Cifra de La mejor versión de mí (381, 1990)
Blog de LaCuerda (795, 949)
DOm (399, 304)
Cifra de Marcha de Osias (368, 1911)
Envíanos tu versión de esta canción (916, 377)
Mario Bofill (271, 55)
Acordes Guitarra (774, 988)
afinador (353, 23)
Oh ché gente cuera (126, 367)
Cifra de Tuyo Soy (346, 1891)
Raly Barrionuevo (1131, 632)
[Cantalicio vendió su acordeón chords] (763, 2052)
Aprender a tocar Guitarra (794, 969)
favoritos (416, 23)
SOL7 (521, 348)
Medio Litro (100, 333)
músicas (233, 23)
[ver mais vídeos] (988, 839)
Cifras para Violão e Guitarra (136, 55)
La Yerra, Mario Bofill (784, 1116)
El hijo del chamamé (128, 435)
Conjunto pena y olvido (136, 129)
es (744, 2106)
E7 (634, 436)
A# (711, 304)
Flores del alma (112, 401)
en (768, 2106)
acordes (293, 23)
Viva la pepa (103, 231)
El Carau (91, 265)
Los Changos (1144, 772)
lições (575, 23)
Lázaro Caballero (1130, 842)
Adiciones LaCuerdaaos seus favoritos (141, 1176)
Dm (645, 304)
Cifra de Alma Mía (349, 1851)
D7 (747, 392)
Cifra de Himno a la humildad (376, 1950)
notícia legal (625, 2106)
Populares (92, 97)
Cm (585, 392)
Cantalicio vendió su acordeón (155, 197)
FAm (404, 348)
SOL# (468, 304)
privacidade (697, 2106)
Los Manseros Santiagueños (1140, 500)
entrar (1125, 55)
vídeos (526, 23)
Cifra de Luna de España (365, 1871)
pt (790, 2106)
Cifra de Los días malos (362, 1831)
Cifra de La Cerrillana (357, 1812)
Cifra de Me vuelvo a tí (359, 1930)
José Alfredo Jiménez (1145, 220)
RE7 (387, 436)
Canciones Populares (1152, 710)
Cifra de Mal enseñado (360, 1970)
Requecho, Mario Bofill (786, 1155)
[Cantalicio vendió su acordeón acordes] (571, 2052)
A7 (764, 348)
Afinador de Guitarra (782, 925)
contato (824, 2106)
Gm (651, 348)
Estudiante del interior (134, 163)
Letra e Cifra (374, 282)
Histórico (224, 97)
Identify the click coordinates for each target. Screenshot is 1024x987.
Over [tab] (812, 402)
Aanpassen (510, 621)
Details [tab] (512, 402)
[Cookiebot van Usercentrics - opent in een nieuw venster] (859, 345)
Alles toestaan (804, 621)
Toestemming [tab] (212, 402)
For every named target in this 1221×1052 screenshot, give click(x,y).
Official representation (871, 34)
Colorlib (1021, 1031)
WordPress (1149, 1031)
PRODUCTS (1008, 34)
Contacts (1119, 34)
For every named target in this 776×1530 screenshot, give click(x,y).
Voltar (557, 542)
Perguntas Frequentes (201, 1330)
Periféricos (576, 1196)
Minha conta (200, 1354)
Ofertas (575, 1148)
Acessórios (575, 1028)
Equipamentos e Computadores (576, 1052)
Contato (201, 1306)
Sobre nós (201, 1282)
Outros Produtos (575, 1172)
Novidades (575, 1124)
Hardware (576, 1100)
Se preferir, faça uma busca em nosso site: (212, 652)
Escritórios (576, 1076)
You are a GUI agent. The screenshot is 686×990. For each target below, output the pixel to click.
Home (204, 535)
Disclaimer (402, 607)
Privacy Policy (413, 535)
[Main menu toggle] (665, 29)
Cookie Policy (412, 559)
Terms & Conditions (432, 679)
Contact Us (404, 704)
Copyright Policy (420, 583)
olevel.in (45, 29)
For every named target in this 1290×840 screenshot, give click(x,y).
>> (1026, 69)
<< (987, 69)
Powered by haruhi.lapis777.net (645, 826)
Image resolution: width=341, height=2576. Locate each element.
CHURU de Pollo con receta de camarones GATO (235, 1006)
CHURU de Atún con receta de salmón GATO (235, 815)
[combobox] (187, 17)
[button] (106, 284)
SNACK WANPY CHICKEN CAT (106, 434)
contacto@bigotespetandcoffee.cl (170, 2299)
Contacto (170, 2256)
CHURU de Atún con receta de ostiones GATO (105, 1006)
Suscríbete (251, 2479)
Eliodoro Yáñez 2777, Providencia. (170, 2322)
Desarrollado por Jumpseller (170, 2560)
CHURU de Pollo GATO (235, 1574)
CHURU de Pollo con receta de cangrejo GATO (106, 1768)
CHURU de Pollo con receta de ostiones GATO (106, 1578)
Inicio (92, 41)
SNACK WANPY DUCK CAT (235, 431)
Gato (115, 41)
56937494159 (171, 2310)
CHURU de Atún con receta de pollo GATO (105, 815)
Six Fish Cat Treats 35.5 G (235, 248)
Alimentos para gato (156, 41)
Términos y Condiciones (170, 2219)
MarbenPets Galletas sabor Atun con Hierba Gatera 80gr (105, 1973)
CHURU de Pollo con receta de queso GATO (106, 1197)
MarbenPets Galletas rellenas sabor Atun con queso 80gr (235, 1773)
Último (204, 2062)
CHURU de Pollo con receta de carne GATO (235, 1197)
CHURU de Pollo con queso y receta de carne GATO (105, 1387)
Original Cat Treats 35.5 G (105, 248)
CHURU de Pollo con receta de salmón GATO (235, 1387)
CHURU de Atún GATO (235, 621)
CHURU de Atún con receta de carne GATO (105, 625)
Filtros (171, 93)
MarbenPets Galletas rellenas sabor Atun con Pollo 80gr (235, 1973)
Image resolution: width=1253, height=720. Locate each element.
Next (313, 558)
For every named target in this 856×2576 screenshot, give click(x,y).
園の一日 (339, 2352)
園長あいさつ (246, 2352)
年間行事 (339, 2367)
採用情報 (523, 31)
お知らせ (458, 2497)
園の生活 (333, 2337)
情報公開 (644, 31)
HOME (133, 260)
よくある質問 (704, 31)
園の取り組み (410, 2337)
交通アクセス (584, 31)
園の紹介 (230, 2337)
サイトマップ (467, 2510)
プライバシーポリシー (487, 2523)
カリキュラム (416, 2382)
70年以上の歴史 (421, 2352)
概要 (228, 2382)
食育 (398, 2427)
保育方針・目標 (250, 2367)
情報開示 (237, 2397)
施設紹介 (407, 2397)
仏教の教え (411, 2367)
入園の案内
-*-*-
**Set problem:** Copy out word for word the lines between the one holding "Escritórios (576, 1076)" and the one holding "MarbenPets Galletas rellenas sabor Atun con Pollo", both included.

**Final answer:**
Escritórios (576, 1076)
You are a GUI agent. The screenshot is 686×990. For each target below, output the pixel to click.
Home (204, 535)
Disclaimer (402, 607)
Privacy Policy (413, 535)
[Main menu toggle] (665, 29)
Cookie Policy (412, 559)
Terms & Conditions (432, 679)
Contact Us (404, 704)
Copyright Policy (420, 583)
olevel.in (45, 29)
For every named target in this 1290×840 screenshot, give click(x,y).
>> (1026, 69)
<< (987, 69)
Powered by haruhi.lapis777.net (645, 826)
Image resolution: width=341, height=2576. Locate each element.
CHURU de Pollo con receta de camarones GATO (235, 1006)
CHURU de Atún con receta de salmón GATO (235, 815)
[combobox] (187, 17)
[button] (106, 284)
SNACK WANPY CHICKEN CAT (106, 434)
contacto@bigotespetandcoffee.cl (170, 2299)
Contacto (170, 2256)
CHURU de Atún con receta de ostiones GATO (105, 1006)
Suscríbete (251, 2479)
Eliodoro Yáñez 2777, Providencia. (170, 2322)
Desarrollado por Jumpseller (170, 2560)
CHURU de Pollo GATO (235, 1574)
CHURU de Pollo con receta de cangrejo GATO (106, 1768)
CHURU de Pollo con receta de ostiones GATO (106, 1578)
Inicio (92, 41)
SNACK WANPY DUCK CAT (235, 431)
Gato (115, 41)
56937494159 (171, 2310)
CHURU de Atún con receta de pollo GATO (105, 815)
Six Fish Cat Treats 35.5 G (235, 248)
Alimentos para gato (156, 41)
Términos y Condiciones (170, 2219)
MarbenPets Galletas sabor Atun con Hierba Gatera 80gr (105, 1973)
CHURU de Pollo con receta de queso GATO (106, 1197)
MarbenPets Galletas rellenas sabor Atun con queso 80gr (235, 1773)
Último (204, 2062)
CHURU de Pollo con receta de carne GATO (235, 1197)
CHURU de Pollo con queso y receta de carne GATO (105, 1387)
Original Cat Treats 35.5 G (105, 248)
CHURU de Pollo con receta de salmón GATO (235, 1387)
CHURU de Atún GATO (235, 621)
CHURU de Atún con receta de carne GATO (105, 625)
Filtros (171, 93)
MarbenPets Galletas rellenas sabor Atun con Pollo 80gr (235, 1973)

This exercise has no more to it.